*Exercise brief*.
An exact transcript of all the records is the expected answer.

*** Opening of Provided entries ***

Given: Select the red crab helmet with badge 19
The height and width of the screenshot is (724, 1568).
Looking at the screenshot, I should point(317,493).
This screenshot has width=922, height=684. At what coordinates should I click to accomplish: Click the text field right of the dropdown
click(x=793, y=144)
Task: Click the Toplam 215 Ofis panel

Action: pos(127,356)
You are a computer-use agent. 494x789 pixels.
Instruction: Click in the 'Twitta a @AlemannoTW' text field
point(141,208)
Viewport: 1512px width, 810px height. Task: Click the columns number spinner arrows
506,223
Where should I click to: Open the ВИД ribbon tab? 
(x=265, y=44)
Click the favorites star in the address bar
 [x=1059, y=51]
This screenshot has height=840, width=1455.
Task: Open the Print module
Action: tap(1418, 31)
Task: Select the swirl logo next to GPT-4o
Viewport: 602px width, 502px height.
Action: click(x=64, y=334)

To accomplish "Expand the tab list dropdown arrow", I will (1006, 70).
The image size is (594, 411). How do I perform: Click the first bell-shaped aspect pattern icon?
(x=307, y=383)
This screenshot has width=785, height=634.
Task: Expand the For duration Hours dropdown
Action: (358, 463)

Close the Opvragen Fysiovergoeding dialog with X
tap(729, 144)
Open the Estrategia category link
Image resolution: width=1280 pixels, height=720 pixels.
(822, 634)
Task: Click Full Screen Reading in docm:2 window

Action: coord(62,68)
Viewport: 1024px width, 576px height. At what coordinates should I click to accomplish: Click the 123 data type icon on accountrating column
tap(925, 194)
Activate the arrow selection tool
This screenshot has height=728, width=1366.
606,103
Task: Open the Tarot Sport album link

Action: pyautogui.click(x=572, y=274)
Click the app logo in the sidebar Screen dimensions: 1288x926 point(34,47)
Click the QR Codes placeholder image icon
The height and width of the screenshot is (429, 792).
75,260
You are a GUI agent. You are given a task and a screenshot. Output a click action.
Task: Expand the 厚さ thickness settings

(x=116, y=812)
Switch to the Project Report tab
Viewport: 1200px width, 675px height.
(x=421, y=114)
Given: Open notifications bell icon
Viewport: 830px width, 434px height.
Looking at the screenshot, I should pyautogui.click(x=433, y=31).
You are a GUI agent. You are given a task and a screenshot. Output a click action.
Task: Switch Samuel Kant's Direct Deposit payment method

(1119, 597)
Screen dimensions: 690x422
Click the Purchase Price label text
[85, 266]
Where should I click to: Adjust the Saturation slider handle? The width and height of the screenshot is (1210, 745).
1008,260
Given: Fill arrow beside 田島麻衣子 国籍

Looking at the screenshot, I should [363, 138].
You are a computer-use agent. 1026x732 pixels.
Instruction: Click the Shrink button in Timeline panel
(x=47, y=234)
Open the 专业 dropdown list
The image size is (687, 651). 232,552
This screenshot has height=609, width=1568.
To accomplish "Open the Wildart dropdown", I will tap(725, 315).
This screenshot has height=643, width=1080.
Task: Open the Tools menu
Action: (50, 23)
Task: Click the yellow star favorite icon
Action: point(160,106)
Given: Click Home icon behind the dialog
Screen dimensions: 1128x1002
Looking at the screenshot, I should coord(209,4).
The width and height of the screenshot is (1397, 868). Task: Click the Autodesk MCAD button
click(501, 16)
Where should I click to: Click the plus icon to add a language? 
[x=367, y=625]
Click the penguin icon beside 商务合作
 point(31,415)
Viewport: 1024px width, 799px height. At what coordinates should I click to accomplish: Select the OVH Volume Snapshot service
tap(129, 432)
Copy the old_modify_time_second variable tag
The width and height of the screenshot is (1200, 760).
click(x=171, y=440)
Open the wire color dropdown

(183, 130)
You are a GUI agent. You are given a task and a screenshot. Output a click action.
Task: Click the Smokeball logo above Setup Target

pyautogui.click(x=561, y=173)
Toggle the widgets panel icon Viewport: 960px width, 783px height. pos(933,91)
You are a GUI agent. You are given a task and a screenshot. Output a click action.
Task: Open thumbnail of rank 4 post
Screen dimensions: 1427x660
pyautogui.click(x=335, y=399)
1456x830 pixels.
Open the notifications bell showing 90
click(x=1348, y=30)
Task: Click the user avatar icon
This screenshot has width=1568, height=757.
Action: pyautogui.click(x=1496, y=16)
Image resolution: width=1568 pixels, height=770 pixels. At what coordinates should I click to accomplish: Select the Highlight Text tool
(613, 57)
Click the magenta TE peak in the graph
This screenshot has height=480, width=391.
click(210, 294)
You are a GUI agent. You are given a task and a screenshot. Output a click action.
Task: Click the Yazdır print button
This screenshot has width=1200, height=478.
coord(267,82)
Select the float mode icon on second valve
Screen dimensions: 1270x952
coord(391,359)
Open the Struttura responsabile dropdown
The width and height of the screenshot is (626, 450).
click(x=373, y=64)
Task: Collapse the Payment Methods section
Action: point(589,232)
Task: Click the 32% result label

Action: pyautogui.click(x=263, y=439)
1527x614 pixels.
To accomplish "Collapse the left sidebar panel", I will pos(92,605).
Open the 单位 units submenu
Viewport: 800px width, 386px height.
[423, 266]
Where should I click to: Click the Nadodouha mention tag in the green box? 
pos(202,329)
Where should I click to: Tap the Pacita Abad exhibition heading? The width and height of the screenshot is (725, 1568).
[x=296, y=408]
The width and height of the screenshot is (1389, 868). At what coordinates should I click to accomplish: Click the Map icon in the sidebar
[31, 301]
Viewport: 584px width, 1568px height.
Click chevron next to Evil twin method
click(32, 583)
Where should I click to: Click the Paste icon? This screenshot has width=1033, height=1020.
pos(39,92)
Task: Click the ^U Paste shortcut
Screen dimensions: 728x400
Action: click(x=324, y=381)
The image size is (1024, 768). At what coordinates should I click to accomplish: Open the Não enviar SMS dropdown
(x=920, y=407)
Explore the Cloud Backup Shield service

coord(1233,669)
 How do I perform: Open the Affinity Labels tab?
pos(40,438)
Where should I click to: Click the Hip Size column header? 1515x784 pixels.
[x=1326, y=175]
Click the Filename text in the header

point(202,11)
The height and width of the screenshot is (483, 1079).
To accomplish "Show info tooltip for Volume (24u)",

*** Close of Provided entries ***

*Result for this exercise*.
Given: Select the red crab helmet with badge 19
The height and width of the screenshot is (724, 1568).
Looking at the screenshot, I should point(317,493).
This screenshot has width=922, height=684. At what coordinates should I click to accomplish: Click the text field right of the dropdown
click(x=793, y=144)
Task: Click the Toplam 215 Ofis panel

Action: pos(127,356)
You are a computer-use agent. 494x789 pixels.
Instruction: Click in the 'Twitta a @AlemannoTW' text field
point(141,208)
Viewport: 1512px width, 810px height. Task: Click the columns number spinner arrows
506,223
Where should I click to: Open the ВИД ribbon tab? 
(x=265, y=44)
Click the favorites star in the address bar
 [x=1059, y=51]
This screenshot has height=840, width=1455.
Task: Open the Print module
Action: tap(1418, 31)
Task: Select the swirl logo next to GPT-4o
Viewport: 602px width, 502px height.
Action: click(x=64, y=334)

To accomplish "Expand the tab list dropdown arrow", I will (1006, 70).
The image size is (594, 411). How do I perform: Click the first bell-shaped aspect pattern icon?
(x=307, y=383)
This screenshot has width=785, height=634.
Task: Expand the For duration Hours dropdown
Action: (358, 463)

Close the Opvragen Fysiovergoeding dialog with X
tap(729, 144)
Open the Estrategia category link
Image resolution: width=1280 pixels, height=720 pixels.
(822, 634)
Task: Click Full Screen Reading in docm:2 window

Action: coord(62,68)
Viewport: 1024px width, 576px height. At what coordinates should I click to accomplish: Click the 123 data type icon on accountrating column
tap(925, 194)
Activate the arrow selection tool
This screenshot has height=728, width=1366.
606,103
Task: Open the Tarot Sport album link

Action: pyautogui.click(x=572, y=274)
Click the app logo in the sidebar Screen dimensions: 1288x926 point(34,47)
Click the QR Codes placeholder image icon
The height and width of the screenshot is (429, 792).
75,260
You are a GUI agent. You are given a task and a screenshot. Output a click action.
Task: Expand the 厚さ thickness settings

(x=116, y=812)
Switch to the Project Report tab
Viewport: 1200px width, 675px height.
(x=421, y=114)
Given: Open notifications bell icon
Viewport: 830px width, 434px height.
Looking at the screenshot, I should pyautogui.click(x=433, y=31).
You are a GUI agent. You are given a task and a screenshot. Output a click action.
Task: Switch Samuel Kant's Direct Deposit payment method

(1119, 597)
Screen dimensions: 690x422
Click the Purchase Price label text
[85, 266]
Where should I click to: Adjust the Saturation slider handle? The width and height of the screenshot is (1210, 745).
1008,260
Given: Fill arrow beside 田島麻衣子 国籍

Looking at the screenshot, I should [363, 138].
You are a computer-use agent. 1026x732 pixels.
Instruction: Click the Shrink button in Timeline panel
(x=47, y=234)
Open the 专业 dropdown list
The image size is (687, 651). 232,552
This screenshot has height=609, width=1568.
To accomplish "Open the Wildart dropdown", I will tap(725, 315).
This screenshot has height=643, width=1080.
Task: Open the Tools menu
Action: (50, 23)
Task: Click the yellow star favorite icon
Action: point(160,106)
Given: Click Home icon behind the dialog
Screen dimensions: 1128x1002
Looking at the screenshot, I should coord(209,4).
The width and height of the screenshot is (1397, 868). Task: Click the Autodesk MCAD button
click(501, 16)
Where should I click to: Click the plus icon to add a language? 
[x=367, y=625]
Click the penguin icon beside 商务合作
 point(31,415)
Viewport: 1024px width, 799px height. At what coordinates should I click to accomplish: Select the OVH Volume Snapshot service
tap(129, 432)
Copy the old_modify_time_second variable tag
The width and height of the screenshot is (1200, 760).
click(x=171, y=440)
Open the wire color dropdown

(183, 130)
You are a GUI agent. You are given a task and a screenshot. Output a click action.
Task: Click the Smokeball logo above Setup Target

pyautogui.click(x=561, y=173)
Toggle the widgets panel icon Viewport: 960px width, 783px height. pos(933,91)
You are a GUI agent. You are given a task and a screenshot. Output a click action.
Task: Open thumbnail of rank 4 post
Screen dimensions: 1427x660
pyautogui.click(x=335, y=399)
1456x830 pixels.
Open the notifications bell showing 90
click(x=1348, y=30)
Task: Click the user avatar icon
This screenshot has width=1568, height=757.
Action: pyautogui.click(x=1496, y=16)
Image resolution: width=1568 pixels, height=770 pixels. At what coordinates should I click to accomplish: Select the Highlight Text tool
(613, 57)
Click the magenta TE peak in the graph
This screenshot has height=480, width=391.
click(210, 294)
You are a GUI agent. You are given a task and a screenshot. Output a click action.
Task: Click the Yazdır print button
This screenshot has width=1200, height=478.
coord(267,82)
Select the float mode icon on second valve
Screen dimensions: 1270x952
coord(391,359)
Open the Struttura responsabile dropdown
The width and height of the screenshot is (626, 450).
click(x=373, y=64)
Task: Collapse the Payment Methods section
Action: point(589,232)
Task: Click the 32% result label

Action: pyautogui.click(x=263, y=439)
1527x614 pixels.
To accomplish "Collapse the left sidebar panel", I will pos(92,605).
Open the 单位 units submenu
Viewport: 800px width, 386px height.
[423, 266]
Where should I click to: Click the Nadodouha mention tag in the green box? 
pos(202,329)
Where should I click to: Tap the Pacita Abad exhibition heading? The width and height of the screenshot is (725, 1568).
[x=296, y=408]
The width and height of the screenshot is (1389, 868). At what coordinates should I click to accomplish: Click the Map icon in the sidebar
[31, 301]
Viewport: 584px width, 1568px height.
Click chevron next to Evil twin method
click(32, 583)
Where should I click to: Click the Paste icon? This screenshot has width=1033, height=1020.
pos(39,92)
Task: Click the ^U Paste shortcut
Screen dimensions: 728x400
Action: click(x=324, y=381)
The image size is (1024, 768). At what coordinates should I click to accomplish: Open the Não enviar SMS dropdown
(x=920, y=407)
Explore the Cloud Backup Shield service

coord(1233,669)
 How do I perform: Open the Affinity Labels tab?
pos(40,438)
Where should I click to: Click the Hip Size column header? 1515x784 pixels.
[x=1326, y=175]
Click the Filename text in the header

point(202,11)
The height and width of the screenshot is (483, 1079).
To accomplish "Show info tooltip for Volume (24u)",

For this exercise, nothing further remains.